Deep inferior epigastric perforator flap preoperative planning: A comparative analysis between dynamic infrared thermography, computerized tomography angiography, and hand‐held Doppler

• Published in: Microsurgery Vol. 42; no. 7; pp. 649 - 658
• Main Authors: Sonda, Regina, Pandis, Laura, Bassetto, Franco, Marchica, Paolo, Messana, Francesco, Tiengo, Cesare, Andres, Anto Luigi, Brambullo, Tito, Vindigni, Vincenzo
• Format: Journal Article
• Language: English
• Published: Hoboken, USA John Wiley & Sons, Inc 01.10.2022; Wiley Subscription Services, Inc
• Subjects: Angiography; Breast cancer; Comparative analysis; Computed tomography; Contrast media; Dirt; Hemodynamics; Infrared analysis; Infrared imaging; Ionizing radiation; Mapping; Medical imaging; Statistical analysis; Thermography; Tomography
• ISSN: 0738-1085; 1098-2752
• DOI: 10.1002/micr.30927

Introduction Hand‐held Doppler (HHD) sonography and computerized tomography angiography (CTA) are the common assessment tools for deep inferior epigastric perforator (DIEP) flap preoperative planning.

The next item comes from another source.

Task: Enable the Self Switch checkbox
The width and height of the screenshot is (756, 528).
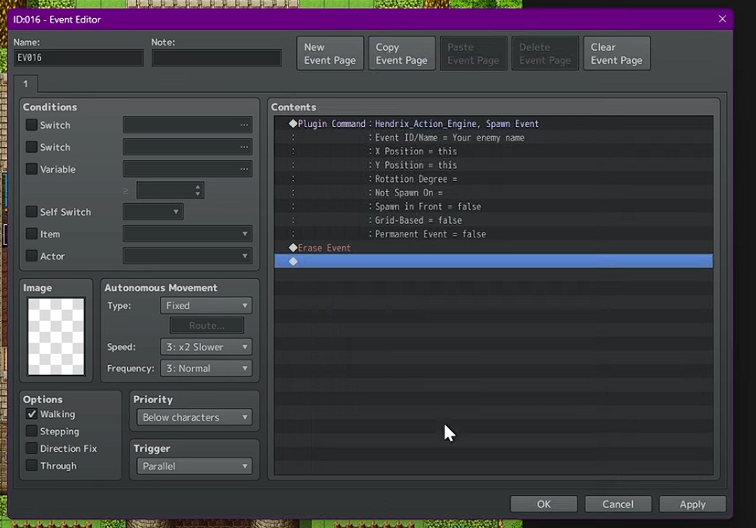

CTA is considered the gold standard method for preoperative perforator mapping but necessitates contrast medium and X‐ray exposure. Dynamic infrared thermography (DIRT) does not have these drawbacks and allows the detection of hot and cold spots on a given body area. Our study aimed to compare DIRT, HHD, and CTA in perforator mapping for breast reconstruction using DIEP flap. Patients and Methods From March to September 2020, 12 consecutive patients scheduled for DIEP flap breast reconstruction were preoperatively investigated with HHD, CTA, and DIRT. The patients' mean age was 53 and the mean BMI was 29.23 kg/m2. All the reconstructions were due to breast cancer. The results of preoperative perforator mapping on the lower abdomen were compared among the three techniques. All the evidence was compared to the intraoperative findings, during flap harvesting, to establish if the techniques were able to correctly locate the perforator. Results We detected 178 perforators intraoperatively, 178 with CTA, 178 with DIRT, and 125 with HHD. The latter revealed a lower number of perforator vessels for each patient (10.42 ± 3.58), compared with CTA (14.83 ± 3.04) and DIRT (14.83 ± 4.76). DIRT resulted superior to HHD (p < .05), while no statistically significant difference (p > .05) was found between DIRT and CTA. We calculated a mean sensitivity of 93.87% for CTA, 69.02% for HHD, and 92.06% for DIRT. Conclusion DIRT is a useful tool in the preoperative planning of DIEP flaps, as it provides information about the location of perforators and the hemodynamic properties of angiosomes. It is easy to use, and it does not involve ionizing radiation. DIRT could represent an innovative and promising implementation of CTA and HHD techniques for preoperative perforator mapping in DIEP breast reconstruction.